Regia di Zar Amir Ebrahimi, Guy Nattiv vedi scheda film
Presentato all'80ª Mostra internazionale d'arte cinematografica di Venezia del 2023 vincendo il Premio Brian, Tatami è un film che ha una particolare rilevanza non soltanto cinematografica ma anche per l’inedita e audace collaborazione tra un regista israeliano, Guy Nattiv, Premio Oscar nel 2019 per il cortometraggio Skin, e un’attrice iraniana per la prima volta anche dietro la macchina da presa, Zar Amir Ebrahimi, vincitrice del Premio per la Miglior Interpretazione a Cannes 2022 per Holy Spider, e arrivato in Italia (siamo stati il primo paese interessato alla sua distribuzione) con un’uscita evento l’8 Marzo, non a caso nella giornata delle donne, e poi in programmazione normale a partire dal 4 Aprile.

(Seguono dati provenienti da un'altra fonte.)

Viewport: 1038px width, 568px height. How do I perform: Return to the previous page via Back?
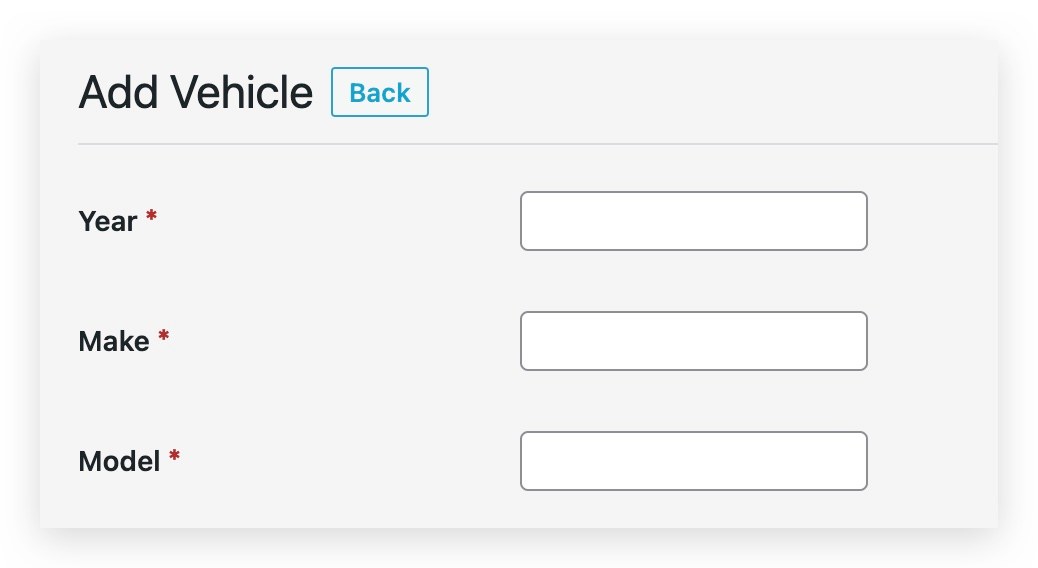click(379, 92)
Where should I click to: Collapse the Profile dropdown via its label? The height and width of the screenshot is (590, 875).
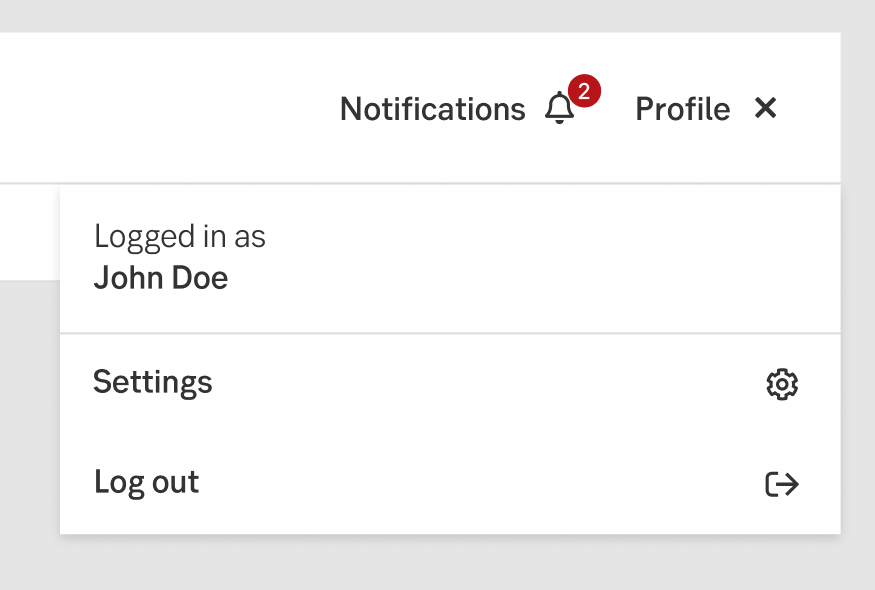click(x=682, y=109)
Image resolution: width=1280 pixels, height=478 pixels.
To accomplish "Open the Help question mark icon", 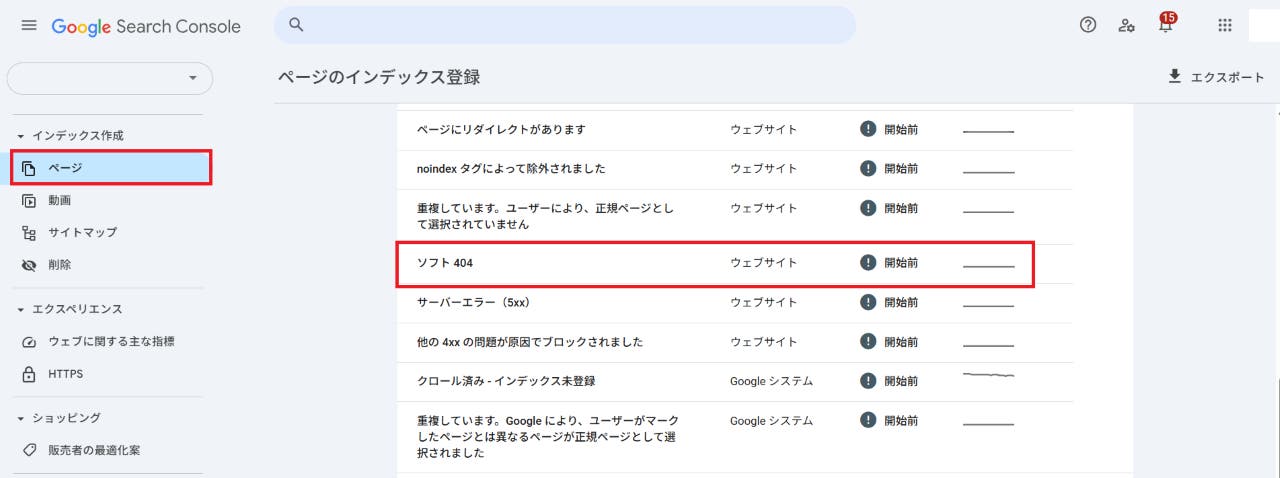I will tap(1088, 25).

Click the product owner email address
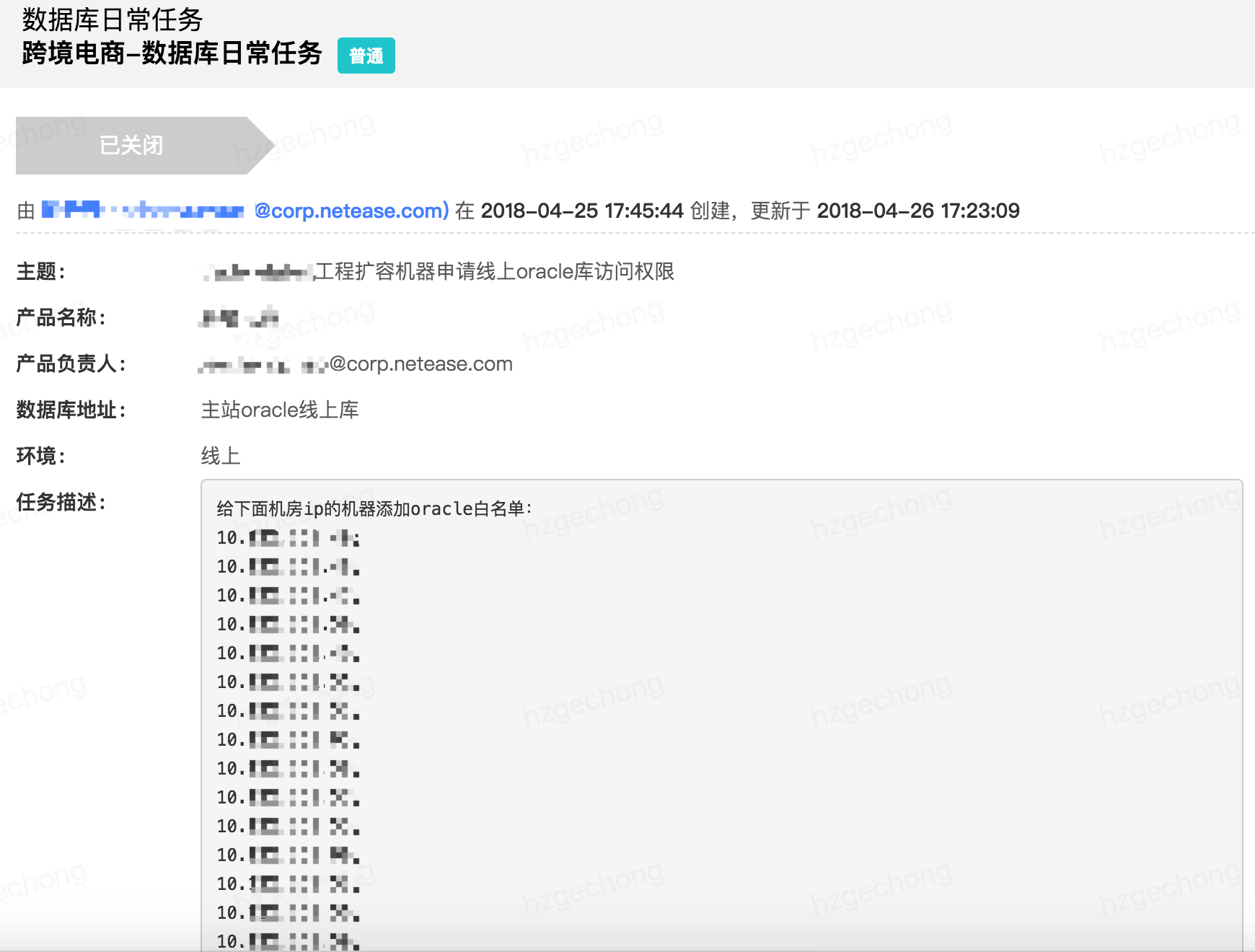pyautogui.click(x=356, y=364)
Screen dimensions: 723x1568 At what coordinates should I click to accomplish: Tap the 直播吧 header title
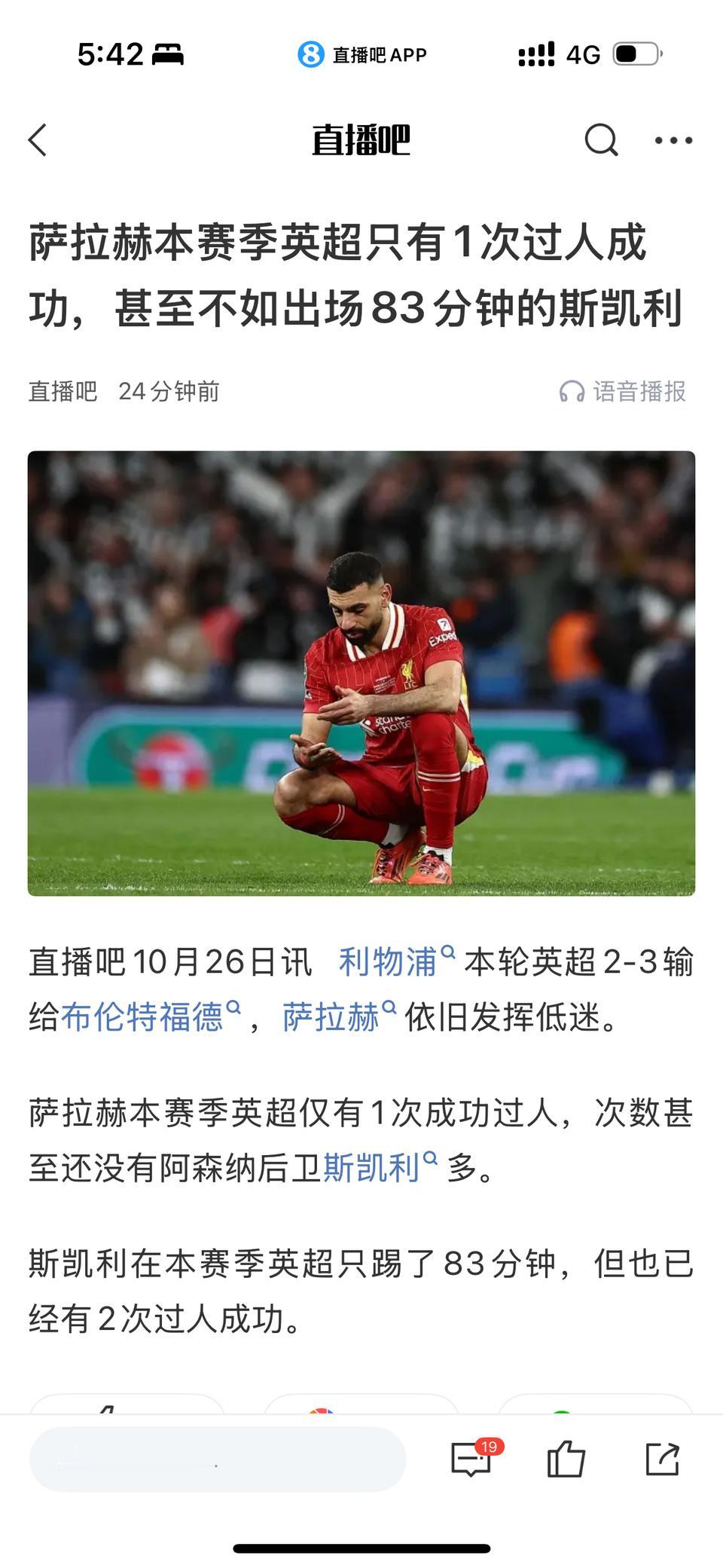362,140
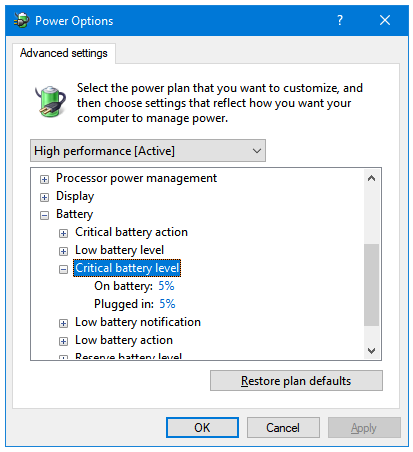The height and width of the screenshot is (452, 413).
Task: Edit On battery 5% value
Action: 166,286
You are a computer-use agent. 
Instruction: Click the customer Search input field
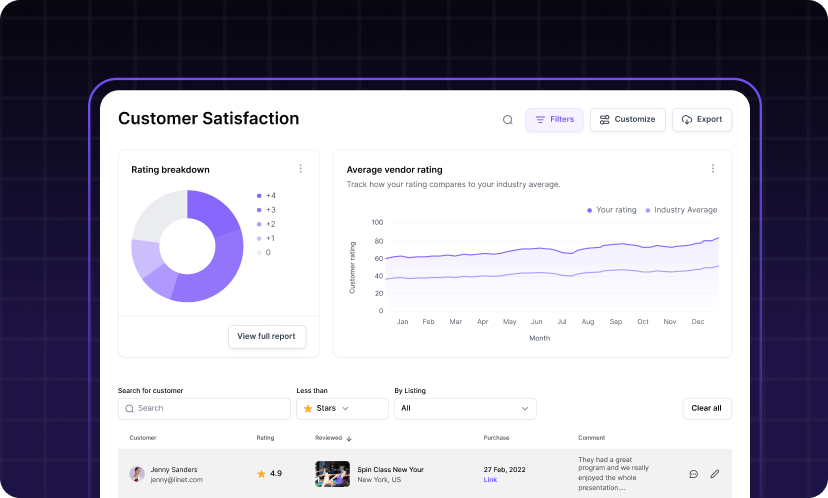190,408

Coproduzione tra Stati Uniti e Georgia, Tatami è un film scarno, essenziale e potente che sfrutta gli strumenti di un film sportivo per raccontare in realtà un dramma ad alto contenuto politico, con la judoka iraniana Leila Housseini (l’attrice Arienne Mandi, americana di origini cilene e iraniane, che regala al personaggio sia fisicità che sensibilità) e la sua allenatrice Maryam (la stessa regista Ebrahimi) che durante una competizione internazionale a Tbilisi ricevono l’ordine da parte della Repubblica Islamica dell’Iran di fingere un infortunio (o di perdere volontariamente una gara) per non rischiare una possibile sconfitta in un’eventuale scontro con la campionessa israeliana, stato nemico dell’Iran, che avrebbe portato vergogna e disonore a loro e a tutta la nazione, arrivando anche a minacciare ritorsioni a loro e agli stessi familiari se non accettano di sottostare al diktat.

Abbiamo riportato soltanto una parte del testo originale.